Point-of-Care HbA1c Device Matches Lab Methods for Diabetes Diagnosis
A five-center study compared the Afinion AS100 POC HbA1c device against multiple laboratory methods and the NGSP reference method using 618 patient specimens. The POC device achieved comparable accuracy (97.1% within target vs. 94.5% for lab methods) and precision (CV 0.74-2.13% vs. 0.81-3.23%), with minimal bias at the diagnostic threshold of 6.5%. These data supported FDA approval of the Afinion for diabetes diagnosis at the point of care, potentially expanding access to HbA1c-based screening.
The original study
Multicenter assessment of a hemoglobin A1c point-of-care device for diagnosis of diabetes mellitus.
- Authors
- Sobolesky PM, Smith BE, Saenger AK, Schulz K, Apple FS, Scott MG, et al.
- Journal
- Clinical biochemistry
- Type
- Comparative Study, Journal Article, Multicenter Study
- PMID
- 30236830
Original abstract
OBJECTIVE: A multisite investigation compared the analytical performance of a point-of-care (POC) HbA1c device with multiple commonly used HbA1c laboratory methods and an NGSP (National Glycohemoglobin Standardization Program) reference method.
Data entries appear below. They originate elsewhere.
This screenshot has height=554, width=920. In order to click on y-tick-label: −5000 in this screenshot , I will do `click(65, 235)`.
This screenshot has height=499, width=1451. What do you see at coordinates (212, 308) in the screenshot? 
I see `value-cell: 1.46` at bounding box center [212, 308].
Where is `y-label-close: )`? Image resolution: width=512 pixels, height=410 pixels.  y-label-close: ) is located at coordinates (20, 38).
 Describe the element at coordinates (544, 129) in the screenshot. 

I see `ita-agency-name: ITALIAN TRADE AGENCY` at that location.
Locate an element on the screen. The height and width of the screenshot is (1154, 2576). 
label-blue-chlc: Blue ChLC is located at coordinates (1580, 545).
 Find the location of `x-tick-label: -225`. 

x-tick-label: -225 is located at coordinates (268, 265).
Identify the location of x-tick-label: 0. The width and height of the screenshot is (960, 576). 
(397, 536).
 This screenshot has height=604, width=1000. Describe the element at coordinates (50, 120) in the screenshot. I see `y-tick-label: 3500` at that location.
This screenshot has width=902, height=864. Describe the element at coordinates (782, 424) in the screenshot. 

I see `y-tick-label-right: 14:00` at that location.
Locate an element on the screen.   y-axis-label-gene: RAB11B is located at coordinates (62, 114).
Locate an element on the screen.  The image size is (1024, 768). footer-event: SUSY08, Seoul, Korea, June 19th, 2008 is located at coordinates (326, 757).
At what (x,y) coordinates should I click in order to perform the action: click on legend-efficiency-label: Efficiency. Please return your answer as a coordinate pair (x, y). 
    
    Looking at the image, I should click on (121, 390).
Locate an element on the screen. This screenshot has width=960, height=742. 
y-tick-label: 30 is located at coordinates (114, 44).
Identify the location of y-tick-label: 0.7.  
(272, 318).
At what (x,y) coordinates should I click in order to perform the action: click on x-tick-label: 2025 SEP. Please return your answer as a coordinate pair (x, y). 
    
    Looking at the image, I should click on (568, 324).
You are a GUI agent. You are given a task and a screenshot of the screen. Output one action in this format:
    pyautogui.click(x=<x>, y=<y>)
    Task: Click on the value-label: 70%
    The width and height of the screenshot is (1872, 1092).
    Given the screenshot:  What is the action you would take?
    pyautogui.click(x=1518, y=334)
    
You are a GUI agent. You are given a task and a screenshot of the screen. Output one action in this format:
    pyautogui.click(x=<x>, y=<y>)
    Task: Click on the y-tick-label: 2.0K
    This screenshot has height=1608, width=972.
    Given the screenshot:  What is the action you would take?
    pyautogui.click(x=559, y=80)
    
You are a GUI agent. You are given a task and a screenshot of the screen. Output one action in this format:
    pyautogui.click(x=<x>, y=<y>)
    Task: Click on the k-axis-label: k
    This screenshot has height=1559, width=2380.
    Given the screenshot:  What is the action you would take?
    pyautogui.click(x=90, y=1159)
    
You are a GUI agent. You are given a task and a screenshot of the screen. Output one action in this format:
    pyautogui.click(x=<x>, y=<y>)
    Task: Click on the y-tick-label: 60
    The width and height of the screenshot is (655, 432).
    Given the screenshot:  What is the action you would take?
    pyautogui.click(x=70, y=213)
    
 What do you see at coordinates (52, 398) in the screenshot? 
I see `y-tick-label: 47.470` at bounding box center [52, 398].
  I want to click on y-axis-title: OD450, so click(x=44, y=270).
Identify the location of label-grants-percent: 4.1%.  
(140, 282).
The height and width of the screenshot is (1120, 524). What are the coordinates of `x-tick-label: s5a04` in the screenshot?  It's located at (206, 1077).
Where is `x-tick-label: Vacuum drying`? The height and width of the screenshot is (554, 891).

RESEARCH DESIGN AND METHODS: The Afinion AS100 POC device analyzed HbA1c using 618 EDTA whole blood excess patient specimens with clinically indicated HbA1c testing. Results were compared to measurements across five clinical laboratories and the NGSP reference method. Precision was evaluated over 8-10 consecutive days for low-, mid-, and high-range HbA1c specimens at all five sites. RESULTS: Over a wide range of HbA1c values (4.0%-15% HbA1c), 97.1% of the POC results and 94.5% of routine laboratory results fell within the target value of ±6% of the NGSP reference method results. The POC HbA1c results at 6.5% exhibited a total relative bias of -0.6% (-0.04% HbA1c) compared to the reference method while the aggregate of laboratory methods displayed a relative bias of -0.9% (-0.06% HbA1c). The total imprecision of the POC results ranged from 0.74-2.13% CV across the analytic measurement range compared to 0.81-3.23% CV for the routine laboratory methods. CONCLUSIONS: The accuracy and precision of the Afinion POC HbA1c method was comparable to the laboratory HbA1c methods supporting the FDA's recent approval of the Afinion HbA1c Dx device for use in the diagnosis of diabetes.